- _Prompt_
Filter the entries down to the lines holding "thumbnail", then copy those lines.

(Saved data entries)
--- START ---

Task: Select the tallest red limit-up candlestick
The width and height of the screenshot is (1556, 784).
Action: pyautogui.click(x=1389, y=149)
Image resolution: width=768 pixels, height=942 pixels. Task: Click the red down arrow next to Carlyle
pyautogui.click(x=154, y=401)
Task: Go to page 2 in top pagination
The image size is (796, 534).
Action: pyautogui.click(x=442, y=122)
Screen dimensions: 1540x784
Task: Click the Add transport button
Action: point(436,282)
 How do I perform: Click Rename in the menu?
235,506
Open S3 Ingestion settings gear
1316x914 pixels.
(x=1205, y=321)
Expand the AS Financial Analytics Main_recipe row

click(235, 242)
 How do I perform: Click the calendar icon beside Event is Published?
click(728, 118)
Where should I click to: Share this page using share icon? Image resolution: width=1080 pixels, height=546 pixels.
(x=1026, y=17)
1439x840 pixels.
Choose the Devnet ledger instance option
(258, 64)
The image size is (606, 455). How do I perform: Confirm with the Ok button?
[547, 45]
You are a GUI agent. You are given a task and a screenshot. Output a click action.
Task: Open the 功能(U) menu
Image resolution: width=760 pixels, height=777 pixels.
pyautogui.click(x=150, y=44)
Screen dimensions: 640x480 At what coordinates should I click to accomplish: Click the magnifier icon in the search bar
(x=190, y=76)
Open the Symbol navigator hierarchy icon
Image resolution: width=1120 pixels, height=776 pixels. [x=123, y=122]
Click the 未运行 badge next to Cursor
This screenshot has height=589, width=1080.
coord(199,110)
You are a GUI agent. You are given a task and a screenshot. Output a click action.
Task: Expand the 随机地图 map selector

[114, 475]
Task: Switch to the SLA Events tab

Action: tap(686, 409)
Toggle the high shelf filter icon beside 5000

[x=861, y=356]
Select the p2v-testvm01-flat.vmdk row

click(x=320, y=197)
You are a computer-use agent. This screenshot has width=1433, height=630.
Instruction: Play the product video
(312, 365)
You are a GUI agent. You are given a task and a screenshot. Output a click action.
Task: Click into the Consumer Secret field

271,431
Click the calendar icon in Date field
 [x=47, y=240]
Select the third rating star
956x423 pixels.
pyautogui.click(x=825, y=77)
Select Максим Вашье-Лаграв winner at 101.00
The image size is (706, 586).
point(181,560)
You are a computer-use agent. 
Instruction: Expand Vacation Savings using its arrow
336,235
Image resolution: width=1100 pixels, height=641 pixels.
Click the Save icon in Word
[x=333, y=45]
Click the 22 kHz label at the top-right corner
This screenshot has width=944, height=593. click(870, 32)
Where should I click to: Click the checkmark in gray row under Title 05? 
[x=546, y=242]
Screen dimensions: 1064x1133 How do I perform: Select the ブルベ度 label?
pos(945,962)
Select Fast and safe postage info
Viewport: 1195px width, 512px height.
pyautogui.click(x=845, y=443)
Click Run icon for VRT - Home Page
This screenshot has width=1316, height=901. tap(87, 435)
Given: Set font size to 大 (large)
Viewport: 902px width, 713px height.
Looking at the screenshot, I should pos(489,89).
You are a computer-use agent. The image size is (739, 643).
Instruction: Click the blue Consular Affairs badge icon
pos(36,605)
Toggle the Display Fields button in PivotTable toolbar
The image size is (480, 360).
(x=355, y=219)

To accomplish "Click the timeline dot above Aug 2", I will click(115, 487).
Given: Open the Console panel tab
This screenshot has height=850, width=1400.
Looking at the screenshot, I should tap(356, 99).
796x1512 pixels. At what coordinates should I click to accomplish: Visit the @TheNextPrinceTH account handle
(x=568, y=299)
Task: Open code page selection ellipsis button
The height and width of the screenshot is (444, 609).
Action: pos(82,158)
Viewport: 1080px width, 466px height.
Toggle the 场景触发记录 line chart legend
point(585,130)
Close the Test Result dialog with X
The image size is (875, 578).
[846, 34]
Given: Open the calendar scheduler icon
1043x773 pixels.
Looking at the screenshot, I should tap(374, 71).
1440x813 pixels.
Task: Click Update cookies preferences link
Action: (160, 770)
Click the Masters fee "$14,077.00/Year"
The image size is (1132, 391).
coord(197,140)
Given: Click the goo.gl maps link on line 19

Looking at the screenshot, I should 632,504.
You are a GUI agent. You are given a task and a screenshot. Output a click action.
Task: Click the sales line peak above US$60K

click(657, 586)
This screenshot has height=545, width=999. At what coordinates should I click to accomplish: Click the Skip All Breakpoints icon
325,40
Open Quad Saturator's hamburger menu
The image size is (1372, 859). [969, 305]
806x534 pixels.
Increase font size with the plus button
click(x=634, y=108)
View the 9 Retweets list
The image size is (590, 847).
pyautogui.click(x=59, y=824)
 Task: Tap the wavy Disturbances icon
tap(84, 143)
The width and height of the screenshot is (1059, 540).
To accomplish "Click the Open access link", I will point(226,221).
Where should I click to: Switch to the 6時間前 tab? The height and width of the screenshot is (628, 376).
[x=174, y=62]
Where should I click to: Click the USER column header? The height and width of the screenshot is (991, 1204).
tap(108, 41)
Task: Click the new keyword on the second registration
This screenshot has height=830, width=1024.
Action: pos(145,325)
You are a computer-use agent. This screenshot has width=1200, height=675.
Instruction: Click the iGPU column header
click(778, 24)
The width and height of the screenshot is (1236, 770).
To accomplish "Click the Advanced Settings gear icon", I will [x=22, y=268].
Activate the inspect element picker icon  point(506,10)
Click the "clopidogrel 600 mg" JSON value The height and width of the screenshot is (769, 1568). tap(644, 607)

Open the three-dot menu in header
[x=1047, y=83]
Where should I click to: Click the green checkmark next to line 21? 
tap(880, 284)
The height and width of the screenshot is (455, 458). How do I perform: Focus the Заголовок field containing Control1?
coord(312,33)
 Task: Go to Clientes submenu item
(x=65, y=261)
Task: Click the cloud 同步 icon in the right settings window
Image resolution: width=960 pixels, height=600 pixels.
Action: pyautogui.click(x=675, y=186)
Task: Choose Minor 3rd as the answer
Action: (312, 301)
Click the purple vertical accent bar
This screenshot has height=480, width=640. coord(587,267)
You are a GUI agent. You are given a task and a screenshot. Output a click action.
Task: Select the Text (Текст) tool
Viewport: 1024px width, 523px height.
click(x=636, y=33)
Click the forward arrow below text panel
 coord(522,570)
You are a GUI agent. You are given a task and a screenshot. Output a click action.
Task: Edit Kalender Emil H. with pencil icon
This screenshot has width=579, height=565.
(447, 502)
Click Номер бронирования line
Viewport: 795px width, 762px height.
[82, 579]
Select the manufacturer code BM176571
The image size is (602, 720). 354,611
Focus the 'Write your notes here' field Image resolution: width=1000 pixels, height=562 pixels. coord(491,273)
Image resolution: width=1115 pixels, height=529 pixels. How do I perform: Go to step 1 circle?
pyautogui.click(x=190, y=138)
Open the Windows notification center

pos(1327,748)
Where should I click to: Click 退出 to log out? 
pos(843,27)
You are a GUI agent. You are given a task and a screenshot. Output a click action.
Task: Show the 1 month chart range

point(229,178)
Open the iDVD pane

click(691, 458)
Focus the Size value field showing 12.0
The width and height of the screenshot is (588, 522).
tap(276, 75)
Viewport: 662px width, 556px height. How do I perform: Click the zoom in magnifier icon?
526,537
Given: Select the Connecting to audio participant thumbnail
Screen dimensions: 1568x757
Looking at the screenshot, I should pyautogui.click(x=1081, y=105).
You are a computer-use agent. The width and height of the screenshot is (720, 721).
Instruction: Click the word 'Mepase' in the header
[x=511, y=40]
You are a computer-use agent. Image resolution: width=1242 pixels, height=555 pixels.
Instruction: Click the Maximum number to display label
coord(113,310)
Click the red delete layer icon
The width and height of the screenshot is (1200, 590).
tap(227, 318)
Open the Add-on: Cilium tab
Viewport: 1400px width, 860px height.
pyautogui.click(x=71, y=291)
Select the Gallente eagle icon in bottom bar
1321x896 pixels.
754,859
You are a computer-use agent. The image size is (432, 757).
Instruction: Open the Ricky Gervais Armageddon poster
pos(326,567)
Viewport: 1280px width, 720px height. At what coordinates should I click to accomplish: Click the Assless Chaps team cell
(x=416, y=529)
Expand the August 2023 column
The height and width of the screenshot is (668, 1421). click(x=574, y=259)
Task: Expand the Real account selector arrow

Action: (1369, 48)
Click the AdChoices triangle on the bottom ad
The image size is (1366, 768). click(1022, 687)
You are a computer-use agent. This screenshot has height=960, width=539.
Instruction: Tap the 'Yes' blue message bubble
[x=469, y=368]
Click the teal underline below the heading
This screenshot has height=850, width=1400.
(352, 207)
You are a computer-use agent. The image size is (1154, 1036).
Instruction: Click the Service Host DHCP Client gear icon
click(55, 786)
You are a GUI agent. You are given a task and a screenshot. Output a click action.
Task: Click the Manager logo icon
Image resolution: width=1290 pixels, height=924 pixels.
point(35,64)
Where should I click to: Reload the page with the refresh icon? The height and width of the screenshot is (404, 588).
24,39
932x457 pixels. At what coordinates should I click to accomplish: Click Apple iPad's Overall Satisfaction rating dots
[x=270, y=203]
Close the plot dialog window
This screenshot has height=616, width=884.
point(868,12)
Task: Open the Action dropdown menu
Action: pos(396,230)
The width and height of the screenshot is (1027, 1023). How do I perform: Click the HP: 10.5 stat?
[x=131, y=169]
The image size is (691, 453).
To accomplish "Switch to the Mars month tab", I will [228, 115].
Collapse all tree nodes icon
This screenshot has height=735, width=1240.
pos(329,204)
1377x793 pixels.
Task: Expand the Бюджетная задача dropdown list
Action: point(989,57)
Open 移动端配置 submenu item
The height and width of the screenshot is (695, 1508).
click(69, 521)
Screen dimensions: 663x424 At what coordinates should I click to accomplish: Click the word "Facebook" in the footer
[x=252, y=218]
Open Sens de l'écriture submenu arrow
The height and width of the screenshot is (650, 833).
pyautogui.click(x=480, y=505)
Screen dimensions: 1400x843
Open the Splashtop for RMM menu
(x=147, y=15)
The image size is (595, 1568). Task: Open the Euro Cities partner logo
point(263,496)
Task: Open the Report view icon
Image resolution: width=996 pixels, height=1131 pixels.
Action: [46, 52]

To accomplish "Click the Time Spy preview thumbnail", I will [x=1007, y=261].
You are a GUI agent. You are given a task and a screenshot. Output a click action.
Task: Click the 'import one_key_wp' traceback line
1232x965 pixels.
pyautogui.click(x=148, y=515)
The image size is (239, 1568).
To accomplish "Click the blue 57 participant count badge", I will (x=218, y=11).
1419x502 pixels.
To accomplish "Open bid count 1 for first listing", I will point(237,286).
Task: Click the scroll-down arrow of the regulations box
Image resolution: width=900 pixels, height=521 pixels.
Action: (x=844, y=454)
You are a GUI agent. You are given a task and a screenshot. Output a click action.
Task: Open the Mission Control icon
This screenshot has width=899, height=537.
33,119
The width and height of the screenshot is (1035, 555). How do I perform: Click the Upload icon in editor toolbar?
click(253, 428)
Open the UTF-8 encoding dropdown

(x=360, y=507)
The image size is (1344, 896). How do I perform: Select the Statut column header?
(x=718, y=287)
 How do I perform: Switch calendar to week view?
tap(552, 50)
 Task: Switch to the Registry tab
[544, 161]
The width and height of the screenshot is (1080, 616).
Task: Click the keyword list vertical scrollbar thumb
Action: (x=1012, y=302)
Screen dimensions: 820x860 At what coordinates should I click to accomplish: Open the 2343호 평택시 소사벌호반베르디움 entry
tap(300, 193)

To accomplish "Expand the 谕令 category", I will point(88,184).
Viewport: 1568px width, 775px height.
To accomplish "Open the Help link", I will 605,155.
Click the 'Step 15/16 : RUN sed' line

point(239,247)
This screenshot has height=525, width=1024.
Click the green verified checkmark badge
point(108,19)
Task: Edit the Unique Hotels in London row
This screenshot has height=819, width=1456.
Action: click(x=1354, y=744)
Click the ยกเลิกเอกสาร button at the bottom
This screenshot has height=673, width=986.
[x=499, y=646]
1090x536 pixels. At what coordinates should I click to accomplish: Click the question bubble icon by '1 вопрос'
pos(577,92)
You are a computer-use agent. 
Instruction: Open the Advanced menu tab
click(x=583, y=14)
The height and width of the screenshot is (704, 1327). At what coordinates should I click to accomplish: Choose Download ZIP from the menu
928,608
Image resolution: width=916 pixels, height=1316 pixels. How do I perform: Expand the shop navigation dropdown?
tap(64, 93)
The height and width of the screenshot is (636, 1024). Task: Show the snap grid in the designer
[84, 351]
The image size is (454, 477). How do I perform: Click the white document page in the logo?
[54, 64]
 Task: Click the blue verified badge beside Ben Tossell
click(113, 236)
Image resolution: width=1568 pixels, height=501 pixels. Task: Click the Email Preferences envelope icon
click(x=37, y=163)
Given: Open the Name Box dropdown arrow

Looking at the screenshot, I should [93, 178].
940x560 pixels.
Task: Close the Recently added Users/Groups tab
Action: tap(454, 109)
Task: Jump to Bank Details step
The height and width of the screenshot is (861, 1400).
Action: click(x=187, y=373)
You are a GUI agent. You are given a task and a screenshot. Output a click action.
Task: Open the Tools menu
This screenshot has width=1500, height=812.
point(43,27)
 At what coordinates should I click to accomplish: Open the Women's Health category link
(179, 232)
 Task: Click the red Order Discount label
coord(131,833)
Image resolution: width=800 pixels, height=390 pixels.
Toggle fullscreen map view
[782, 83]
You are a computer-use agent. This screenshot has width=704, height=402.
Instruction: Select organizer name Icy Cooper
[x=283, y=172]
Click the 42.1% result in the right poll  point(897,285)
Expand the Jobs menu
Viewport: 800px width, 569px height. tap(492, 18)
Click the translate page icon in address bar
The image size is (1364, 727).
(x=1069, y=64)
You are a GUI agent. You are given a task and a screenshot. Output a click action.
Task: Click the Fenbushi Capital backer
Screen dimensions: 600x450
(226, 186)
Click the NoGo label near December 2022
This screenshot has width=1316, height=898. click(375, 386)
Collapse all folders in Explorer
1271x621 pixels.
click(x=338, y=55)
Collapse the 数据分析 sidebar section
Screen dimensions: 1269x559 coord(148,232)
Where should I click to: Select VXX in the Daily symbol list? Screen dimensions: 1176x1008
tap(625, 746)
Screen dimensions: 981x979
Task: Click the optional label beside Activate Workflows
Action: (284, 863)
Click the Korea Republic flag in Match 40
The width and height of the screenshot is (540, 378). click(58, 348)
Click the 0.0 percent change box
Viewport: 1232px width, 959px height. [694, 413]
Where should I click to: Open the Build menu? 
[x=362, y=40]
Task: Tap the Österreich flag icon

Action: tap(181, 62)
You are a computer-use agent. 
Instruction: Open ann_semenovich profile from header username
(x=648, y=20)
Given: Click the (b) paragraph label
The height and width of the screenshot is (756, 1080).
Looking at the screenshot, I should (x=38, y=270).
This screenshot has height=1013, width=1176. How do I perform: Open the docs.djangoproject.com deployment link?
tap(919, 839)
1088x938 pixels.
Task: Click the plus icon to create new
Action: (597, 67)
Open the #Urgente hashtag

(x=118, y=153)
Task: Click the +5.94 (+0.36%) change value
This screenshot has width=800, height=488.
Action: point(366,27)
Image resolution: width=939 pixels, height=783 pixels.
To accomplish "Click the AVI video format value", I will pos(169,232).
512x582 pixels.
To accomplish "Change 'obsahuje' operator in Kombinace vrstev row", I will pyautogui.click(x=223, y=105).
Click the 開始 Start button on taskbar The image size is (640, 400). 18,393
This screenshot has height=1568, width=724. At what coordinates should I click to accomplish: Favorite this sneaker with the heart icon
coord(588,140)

--- END ---

- _Response to the task_
Given: Select the Connecting to audio participant thumbnail
To accomplish "Click the Time Spy preview thumbnail", I will [x=1007, y=261].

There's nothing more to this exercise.